Once upon a time, after my Bar Mitzvah, I entertained the notion of becoming a Baal Koreh myself. But I soon found out that this fell under the heading of "a lot of work" and abandoned it.

The Baal Korehs that I've known have all been exceptional people. They excel at whatever they do, whether it's business, medicine, law, rabbinics, etc. These people tend to take whatever they're doing and do it very well. You could argue that this is a chicken and egg kind of thing, i.e. the kind of people who can be very successful in their fields also have the brain power to memorize huge portions of text. Or maybe it's the mental calisthenics of learning to read long portions of Torah that give them the discipline to take any endeavor to its extreme.

I don't know. All I know is that at some point in my life I figured out that I wasn't going to be one of them. I realized that I'd have to make due with my midget-sized mind and make the most of what's left of it (of course, after having memorized all of Star Trek and Monty Python).

I had hoped that my boys would become Baale Kriya themselves, as so far they have shown some aptitude for layning, but none of them seems particularly interested in the "a lot of work" aspect of it. Oh well.

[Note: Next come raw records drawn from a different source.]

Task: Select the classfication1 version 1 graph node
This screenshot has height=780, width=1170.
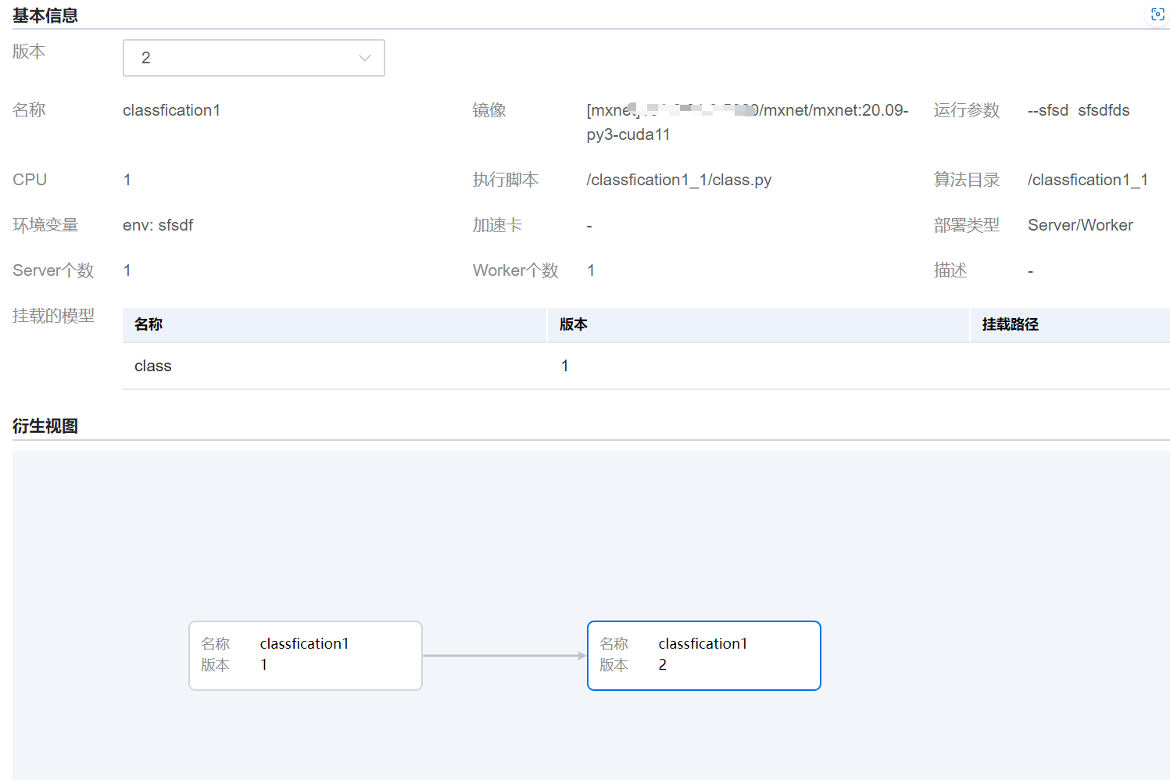Action: 306,655
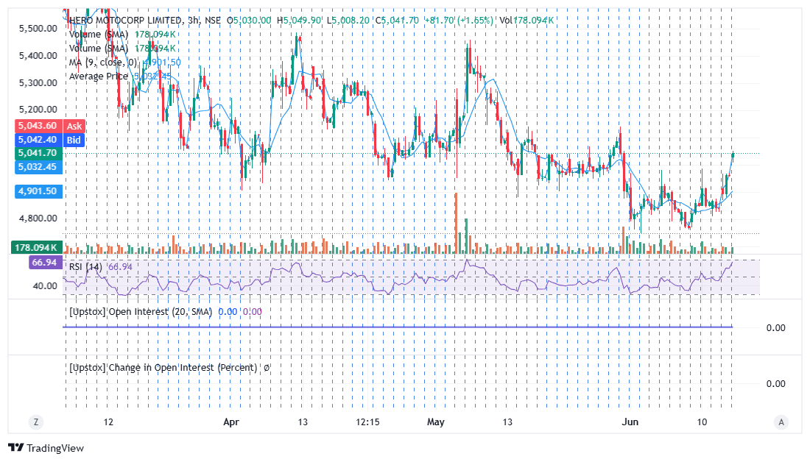
Task: Click the first Volume (SMA) legend
Action: (99, 35)
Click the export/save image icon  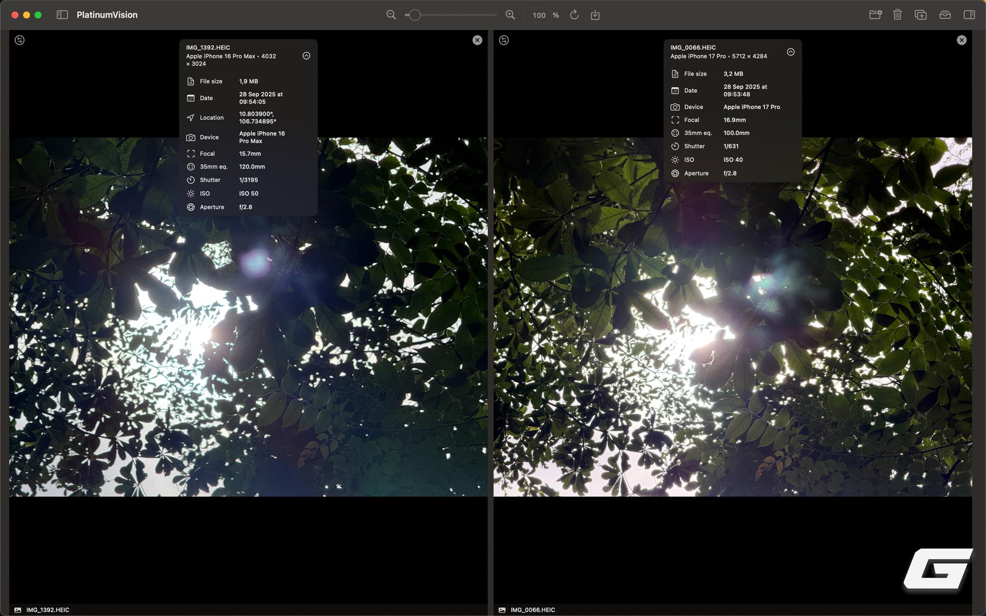click(x=595, y=15)
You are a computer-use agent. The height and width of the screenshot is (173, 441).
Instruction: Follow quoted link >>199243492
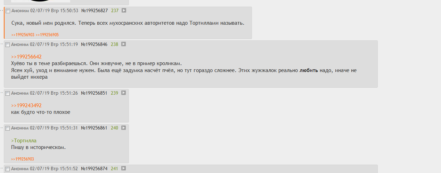coord(26,105)
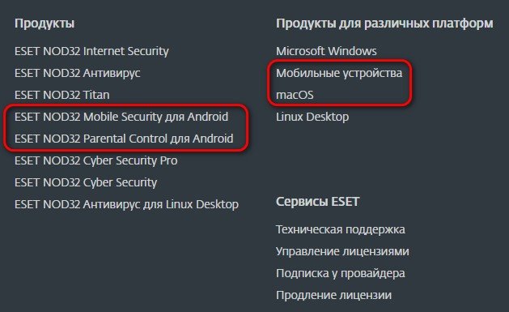Open ESET NOD32 Internet Security link
The height and width of the screenshot is (312, 509).
pyautogui.click(x=91, y=52)
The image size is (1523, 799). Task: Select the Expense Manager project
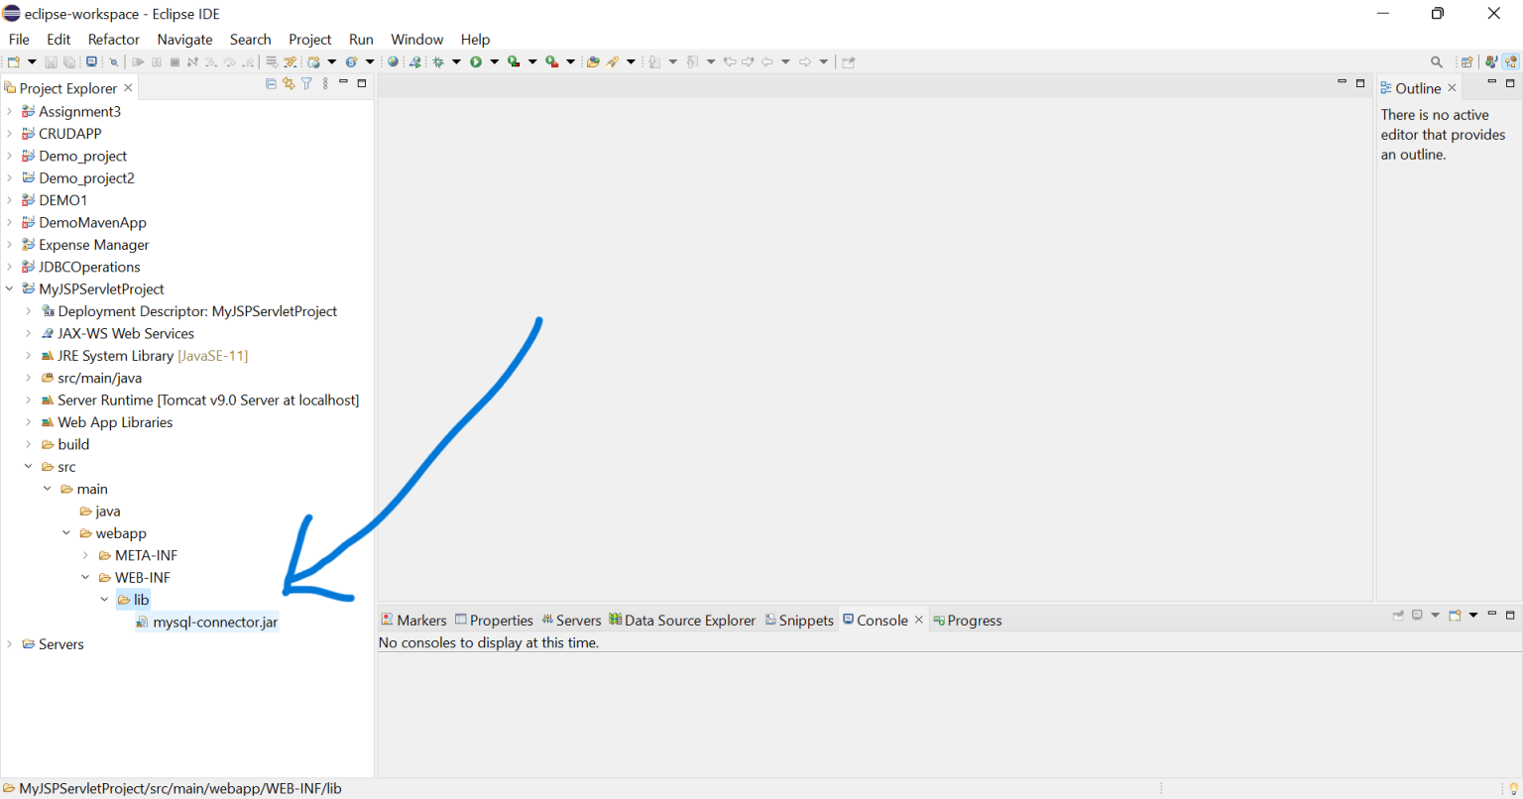pyautogui.click(x=93, y=245)
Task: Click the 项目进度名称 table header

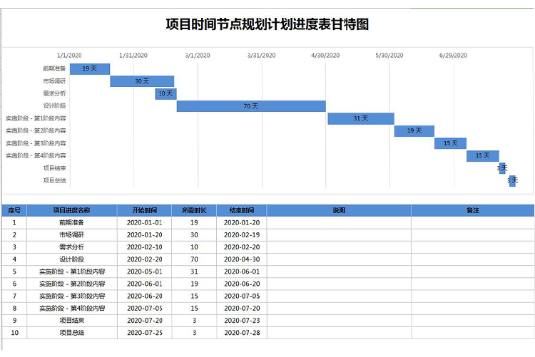Action: [71, 210]
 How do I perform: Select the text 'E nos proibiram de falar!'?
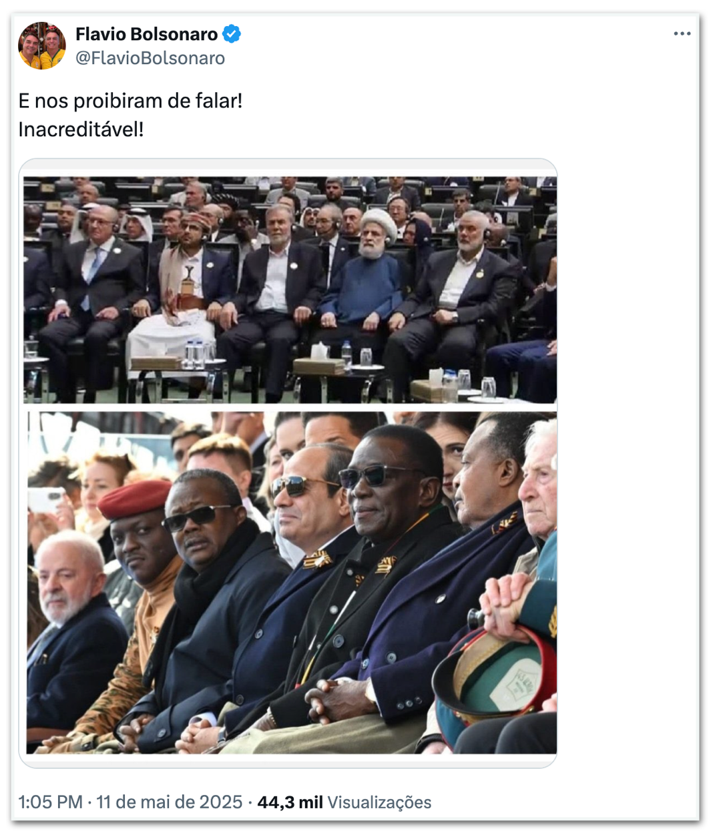[130, 101]
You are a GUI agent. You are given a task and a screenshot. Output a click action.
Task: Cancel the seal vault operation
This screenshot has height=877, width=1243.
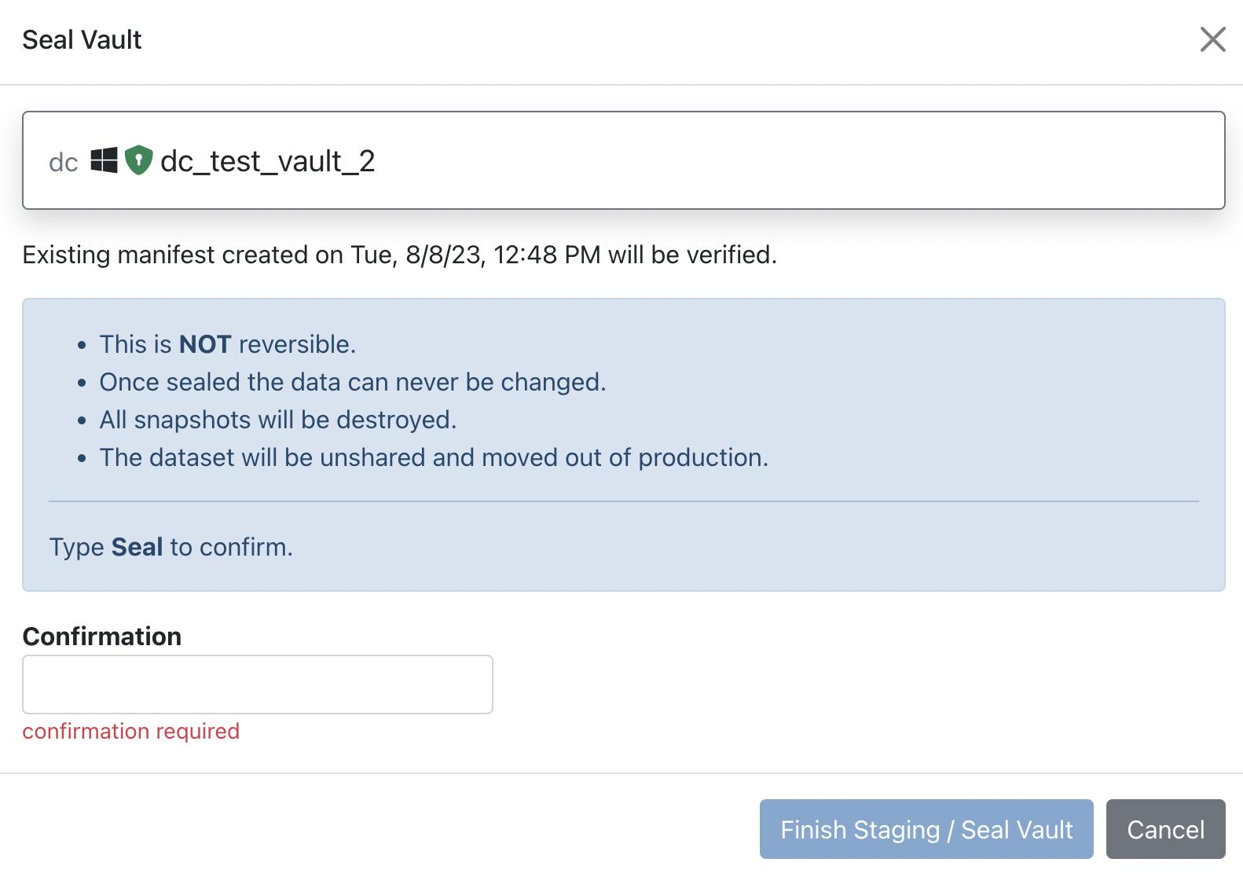pos(1165,829)
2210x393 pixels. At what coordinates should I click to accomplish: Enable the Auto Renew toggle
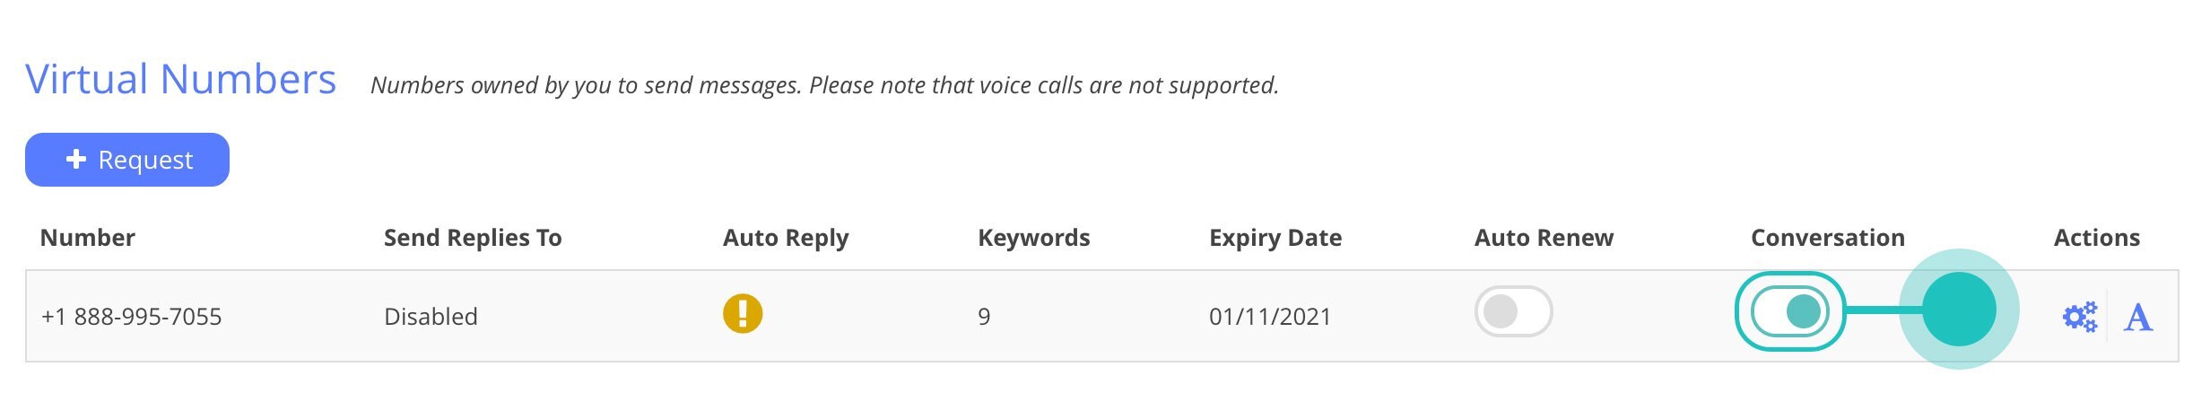1513,311
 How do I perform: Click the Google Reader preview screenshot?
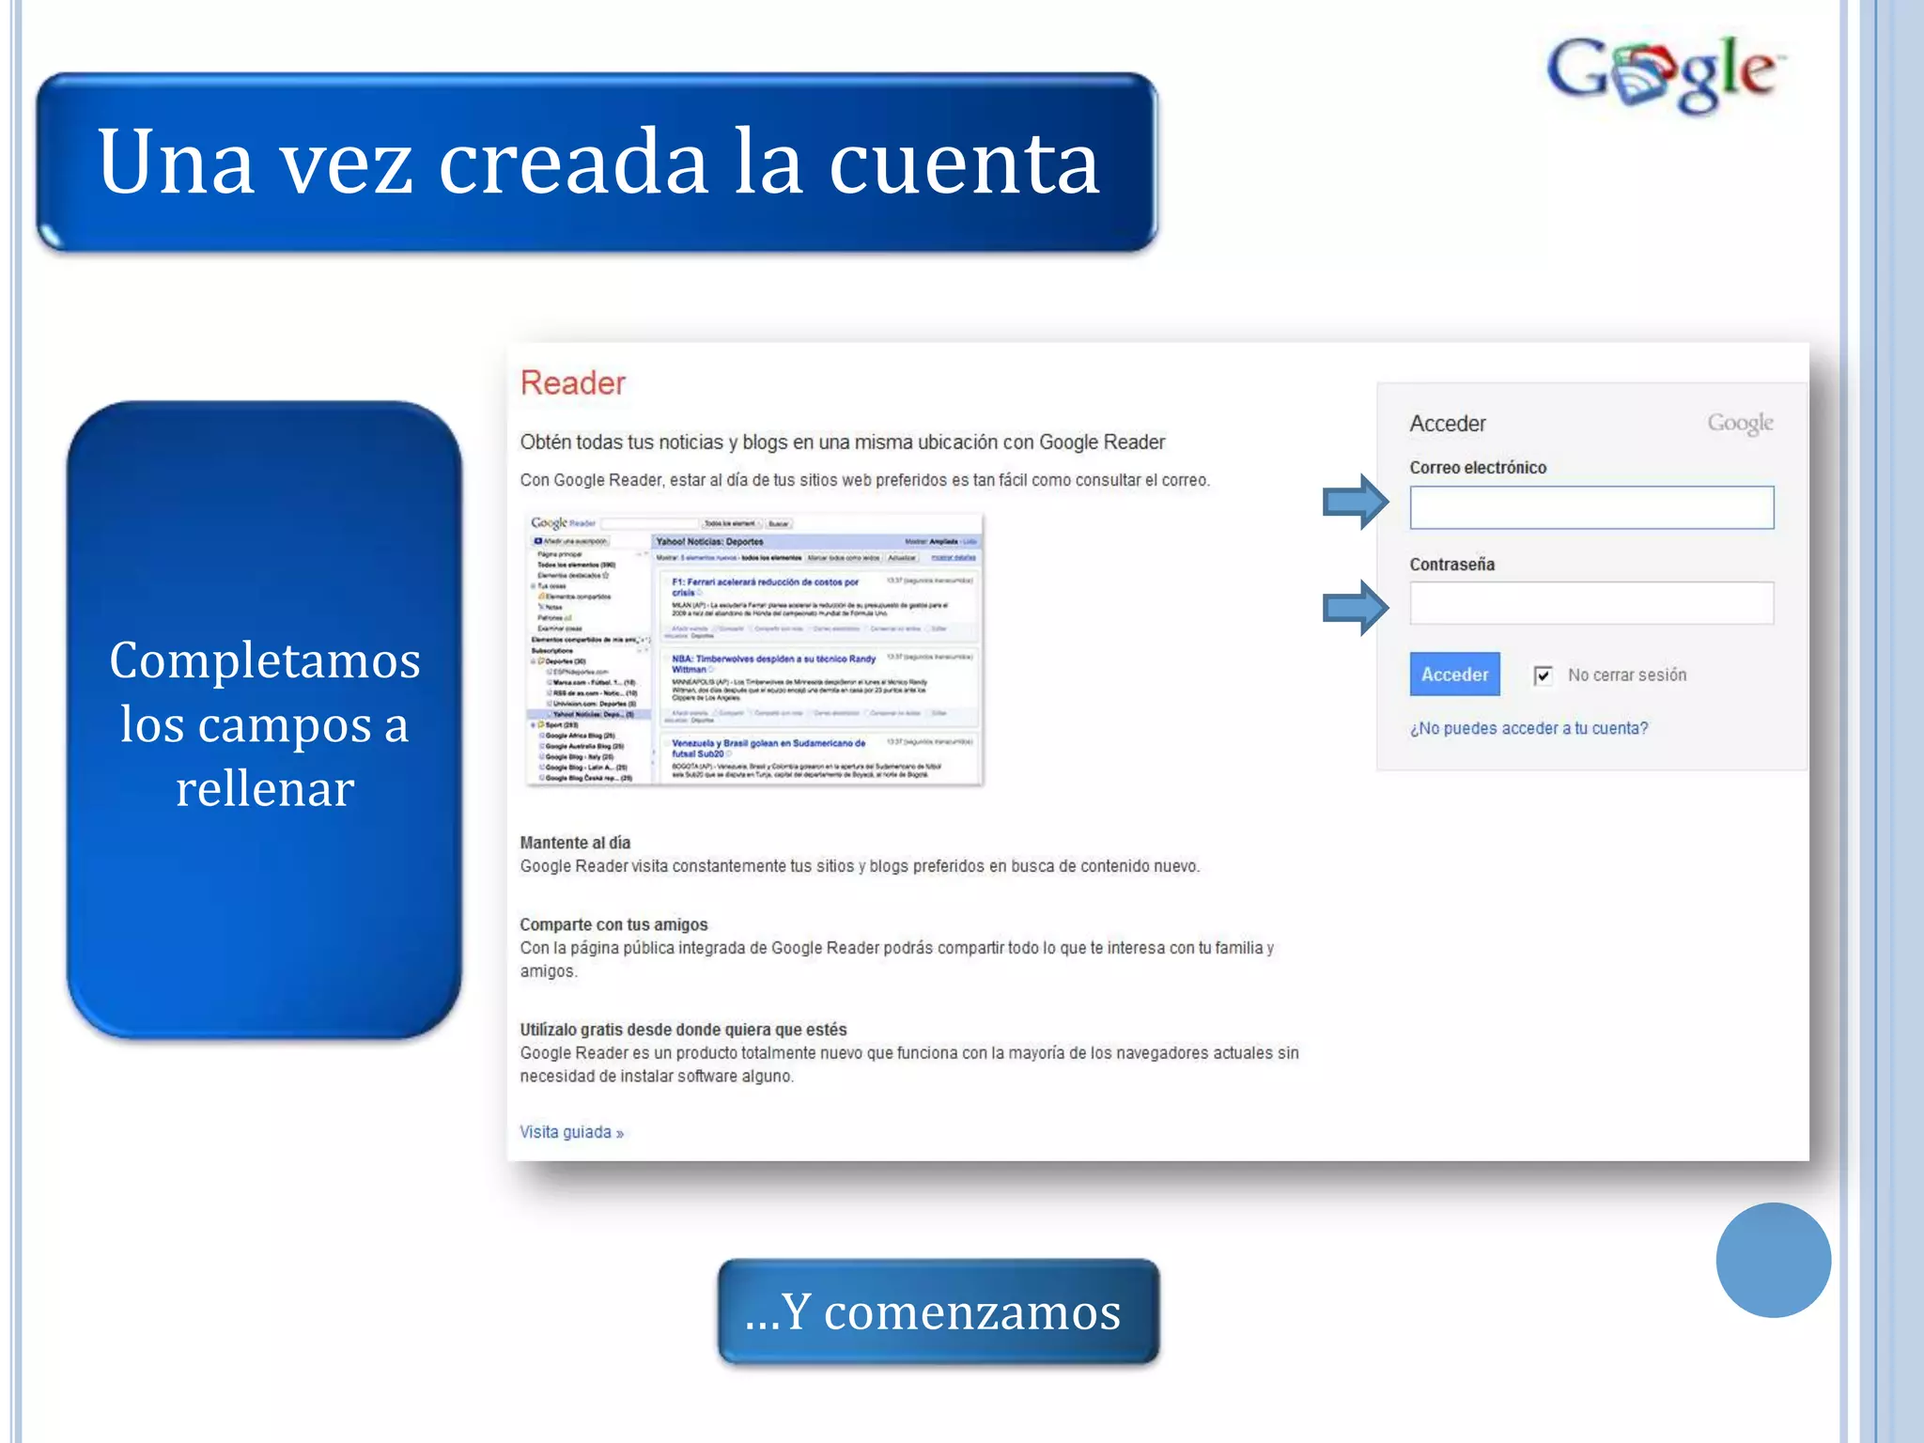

This past Yontiff I was asked to do the Torah reading for the first day minyan in the Shteeble, and although there was this persistant siren going off in my head that kept saying "SAY NO SAY NO SAY NO" I agreed, since it appeared I was the last on a long list of people being asked.

Of course I had no time to prepare, and to be honest, I had mistakenly thought it was another reading that I had once learned many years ago, so I spent an hour or two Thursday night going over the reading about 5 or 6 times. Now, I'm not bad at making a dry reading as long as all the punctuation or trop (musical notes) are in front of me. I am a musician, after all, and I pride myself on my ability to read the words and music correctly. However, it became painfully obvious to me as the night wore on that I was not making any progress towards memorizing it. I resigned myself to doing a crappy job in the morning, which I didn't feel all that bad about since the rabbi had told me, "Don't worry, Steve, everyone will be asleep."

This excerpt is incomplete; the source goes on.